● Activity
Could you reproduce, exactly and alone, the lines running from the one with "Task: Click the views breadcrumb in path bar" to the end of the data below?

═════ Exercise data

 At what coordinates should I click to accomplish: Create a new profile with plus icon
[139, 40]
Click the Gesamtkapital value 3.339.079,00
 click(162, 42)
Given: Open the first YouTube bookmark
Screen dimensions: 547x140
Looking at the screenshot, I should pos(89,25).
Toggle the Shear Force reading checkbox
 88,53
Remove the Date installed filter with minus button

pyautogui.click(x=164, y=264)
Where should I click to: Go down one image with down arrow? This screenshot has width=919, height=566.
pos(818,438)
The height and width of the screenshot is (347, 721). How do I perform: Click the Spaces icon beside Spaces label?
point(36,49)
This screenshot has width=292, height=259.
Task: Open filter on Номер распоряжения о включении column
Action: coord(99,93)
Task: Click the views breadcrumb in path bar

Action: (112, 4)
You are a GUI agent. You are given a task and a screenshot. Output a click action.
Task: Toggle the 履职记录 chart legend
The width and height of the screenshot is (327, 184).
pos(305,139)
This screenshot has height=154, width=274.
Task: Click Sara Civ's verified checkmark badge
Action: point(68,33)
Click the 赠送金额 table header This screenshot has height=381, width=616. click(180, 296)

══════════

● Exercise solution
Task: Click the views breadcrumb in path bar

Action: (112, 4)
You are a GUI agent. You are given a task and a screenshot. Output a click action.
Task: Toggle the 履职记录 chart legend
The width and height of the screenshot is (327, 184).
pos(305,139)
This screenshot has height=154, width=274.
Task: Click Sara Civ's verified checkmark badge
Action: point(68,33)
Click the 赠送金额 table header This screenshot has height=381, width=616. click(180, 296)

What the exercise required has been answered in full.